A interseção entre degradação ambiental e violência de gênero não só agrava as desigualdades existentes, mas também expõe as populações mais vulneráveis a riscos adicionais de exploração e abuso. É crucial que as políticas públicas reconheçam e abordem essas interconexões para proteger efetivamente os direitos humanos das populações afetadas.

Acordos globais e leis brasileiras definem o tráfico de pessoas como um delito envolvendo recrutar, transportar, receber ou aprisionar adultos, crianças ou idosos fragilizados pela pobreza ou degradação ambiental com ameaças ou força bruta, rapto, fraudes e golpes. Qualquer pessoa pode ser alvo deste tipo de crime.

Mesmo trágico e muito complexo, o tráfico de pessoas mantém uma taxa de quase um episódio diário no Brasil, como mostram os 336 crimes de 2023 e os 94 já contados este ano. Nordeste e Sudeste concentram as ocorrências. Os números são do Ministério dos Direitos Humanos e da Cidadania.

Mas o país também é fonte de indivíduos arrebanhados para trabalho escravo, remoção de órgãos e abuso sexual em locais como Espanha, Portugal, Itália, Suíça, Suriname e Estados Unidos. Ano passado, consulados brasileiros atenderam mais de duas centenas desses casos. As Nações Unidas estimam em ao menos 2,5 milhões as pessoas traficadas anualmente no mundo.

Para conter e jogar luz nessas violações, são necessárias medidas urgentes como ampliar a informação e os canais de denúncias públicos, dar maior capacidade e aproximar forças dentro e fora do país para enfrentar o tráfico de pessoas e fortalecer a fiscalização e as punições ambientais.

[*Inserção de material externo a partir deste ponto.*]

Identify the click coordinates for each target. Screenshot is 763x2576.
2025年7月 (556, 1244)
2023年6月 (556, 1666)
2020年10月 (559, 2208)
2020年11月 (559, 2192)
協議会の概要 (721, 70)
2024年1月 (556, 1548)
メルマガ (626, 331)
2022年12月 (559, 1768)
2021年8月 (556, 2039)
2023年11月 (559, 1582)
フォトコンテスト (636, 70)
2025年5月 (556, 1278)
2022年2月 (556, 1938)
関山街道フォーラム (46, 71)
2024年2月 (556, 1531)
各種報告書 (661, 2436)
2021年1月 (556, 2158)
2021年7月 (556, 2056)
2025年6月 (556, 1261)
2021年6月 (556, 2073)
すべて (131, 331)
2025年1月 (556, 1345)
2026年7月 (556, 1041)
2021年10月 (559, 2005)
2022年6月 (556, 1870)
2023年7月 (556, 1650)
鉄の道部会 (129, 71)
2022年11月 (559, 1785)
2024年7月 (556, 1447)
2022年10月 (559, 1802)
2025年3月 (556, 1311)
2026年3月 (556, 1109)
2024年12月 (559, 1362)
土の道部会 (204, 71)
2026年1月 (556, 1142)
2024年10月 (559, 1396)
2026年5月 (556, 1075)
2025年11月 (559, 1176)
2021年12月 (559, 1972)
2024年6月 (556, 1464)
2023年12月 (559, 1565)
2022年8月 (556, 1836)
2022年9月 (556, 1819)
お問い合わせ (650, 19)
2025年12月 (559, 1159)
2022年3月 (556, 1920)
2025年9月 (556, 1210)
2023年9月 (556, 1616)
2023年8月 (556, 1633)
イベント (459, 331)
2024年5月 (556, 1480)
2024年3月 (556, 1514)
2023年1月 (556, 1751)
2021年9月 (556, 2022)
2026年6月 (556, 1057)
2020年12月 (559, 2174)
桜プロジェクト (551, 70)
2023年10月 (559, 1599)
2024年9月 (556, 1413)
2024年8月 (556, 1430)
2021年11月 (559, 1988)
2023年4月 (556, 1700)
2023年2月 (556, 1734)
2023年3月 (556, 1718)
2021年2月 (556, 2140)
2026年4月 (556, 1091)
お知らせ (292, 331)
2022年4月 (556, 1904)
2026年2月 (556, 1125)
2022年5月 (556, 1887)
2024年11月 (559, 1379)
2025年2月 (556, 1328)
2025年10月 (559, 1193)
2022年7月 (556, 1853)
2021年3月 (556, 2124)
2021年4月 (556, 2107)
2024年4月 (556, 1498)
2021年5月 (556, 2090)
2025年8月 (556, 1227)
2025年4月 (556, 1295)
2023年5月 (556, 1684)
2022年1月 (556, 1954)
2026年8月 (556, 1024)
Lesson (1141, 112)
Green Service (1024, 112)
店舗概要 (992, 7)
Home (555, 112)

Assim, diante da catástrofe que assola o Rio Grande do Sul e das evidências cientificas acima pontuadas torna-se urgente que os governos, federal, estadual e municipal, implementem políticas públicas capazes de reprimir este tipo de crime assegurando e protegendo a dignidade da pessoa humana.

Referência
Disponível em: https://brazil.iom.int/pt-br/resources/o-trafico-de-pessoas-no-contexto-de-degradacao-ambiental-no-brasil Acesso em: 03/06/24

*Este texto não reflete, necessariamente, a opinião do IstoÉ.